Revati Laul, the author of An Anatomy of Hate, read Karunakaran’s book soon after Arundhati Roy’s Mother Mary Comes To Me. At the outset, both are renderings of a distinctly female experience that are deeply, fundamentally political. But what Laul read were two different kinds of feminisms. 

“This is the other kind of political feminism which is lithe and light,” she said. “That book made me want to kill my mother and this book makes me want to keep her. I would like to be someone who is not angry. Kalpana has allowed me to falter, allowed my mother to be herself. That is such an important political statement.”

Panjakam lived many lives. And her personal archive came with characters. She also presented her life in fictionalised form, said Karunakaran. What she couldn’t write about as Pankajam, she wrote as Meera, or as Kamala, or as Dakshmi. 

“They were all, of course, Pankajam. What was difficult for her to write about in the first person, she was able to express as the story of Kamala, through this distancing strategy,” she said. 

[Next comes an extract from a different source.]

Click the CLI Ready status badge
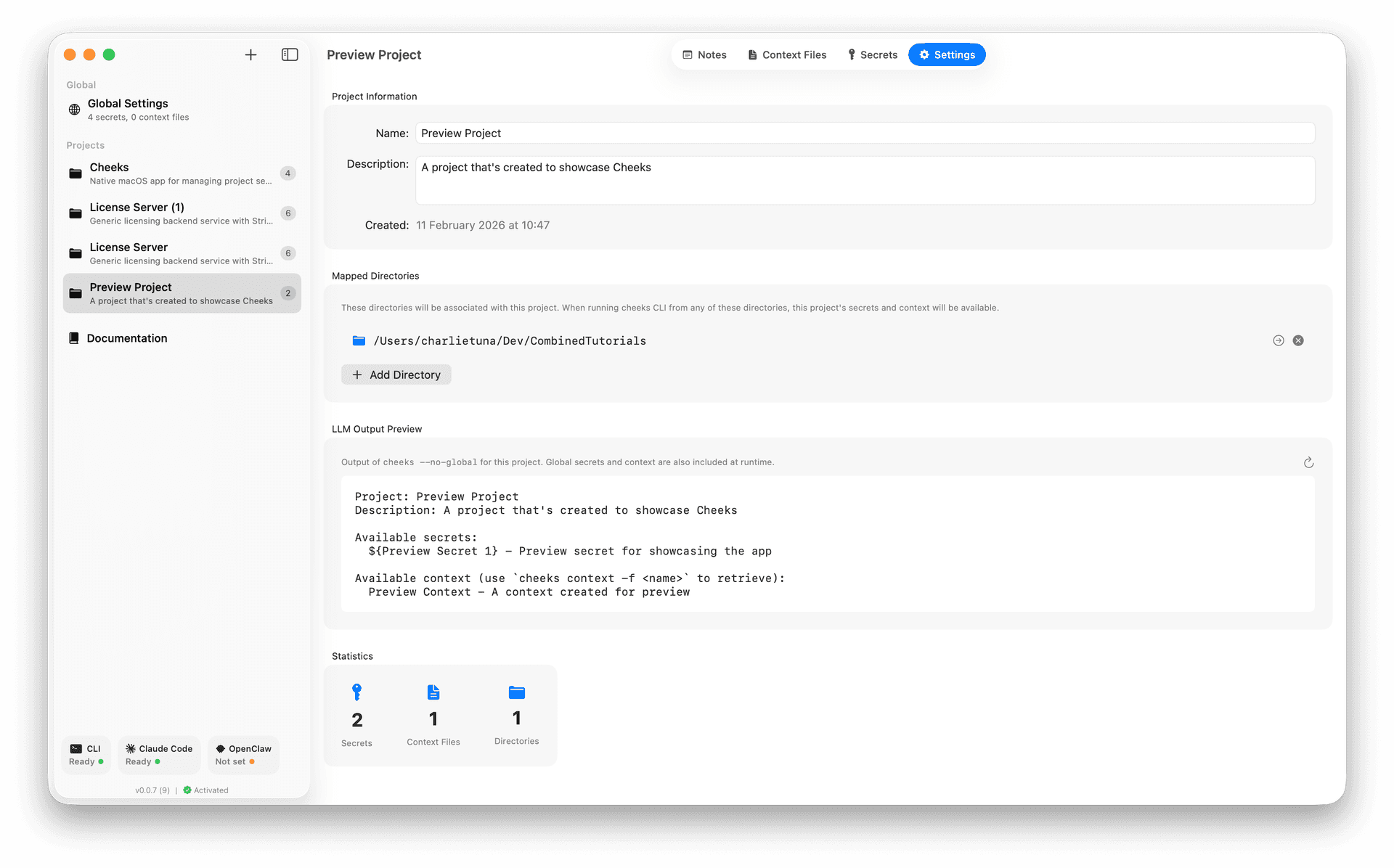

Karunakaran was fortunate that her mother, Sivaraman, never threw away even a “single scrap” of paper. What it left her with was a kind of code, reams of paper, which camouflaged a life. There is an enormity to the endeavour, particularly because Karunakaran is writing her family’s history, which reveals a story of India –– of women and resistance. But despite the pain and the violence, the book holds no anger. In large part, this is due to her mother. 

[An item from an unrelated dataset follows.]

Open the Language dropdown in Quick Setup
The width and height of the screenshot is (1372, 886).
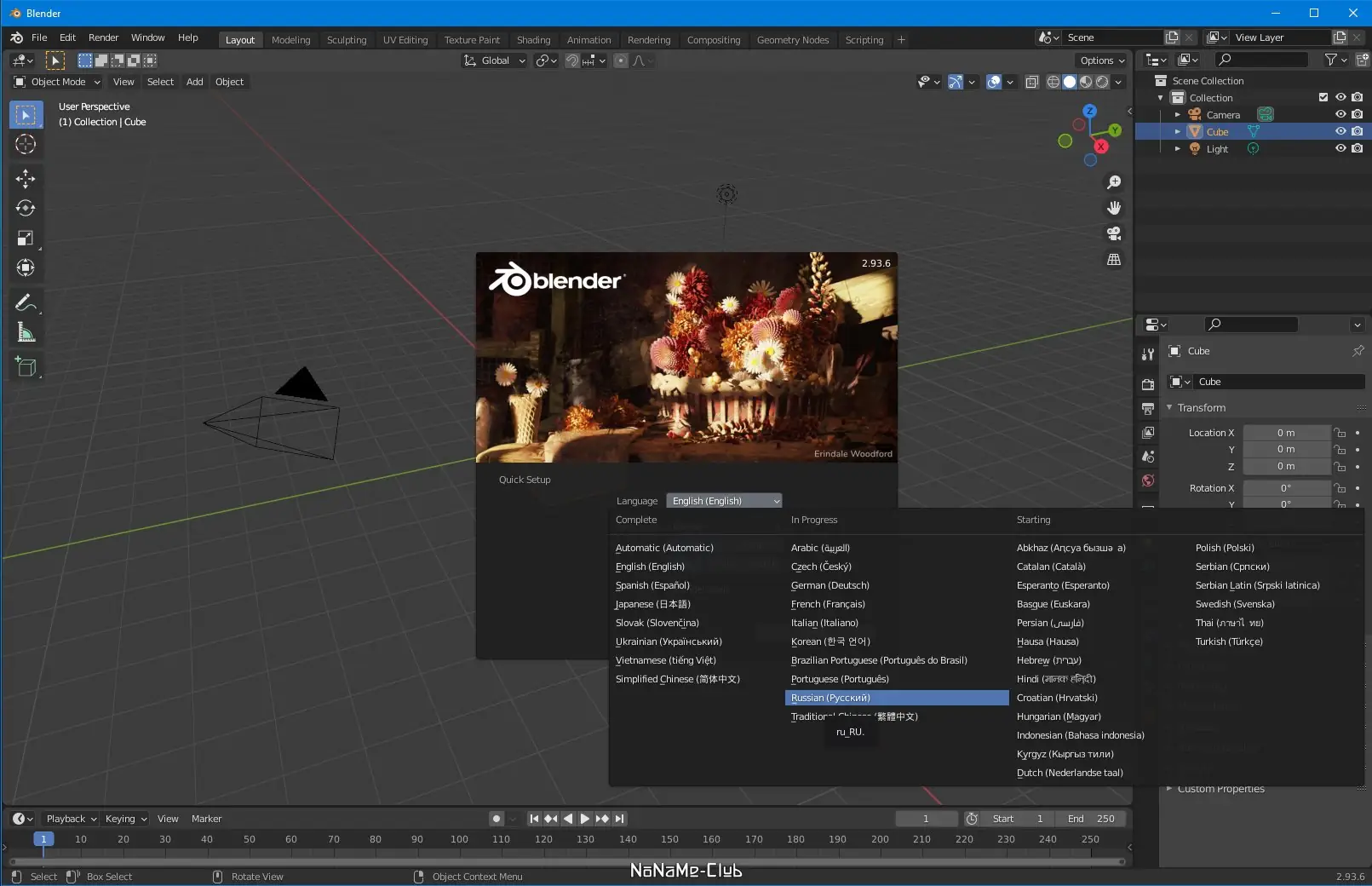coord(724,501)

When Sivaraman was diagnosed with Alzheimer’s and Dementia, Karunakaran turned caregiver. It was the most important job of her life. 

“It was about being everything I wanted to be in the world. And at the same time, to be able to say that the most important thing I’m doing in my life is to be present for my mother,” she said. “To never look away from her, to look at her, to see who she is becoming. While I can’t reverse it, to witness it.” 

It was the ultimate act of love –– and a Woman of No Consequence appears to be entrenched in that same powerful, unwavering, political love.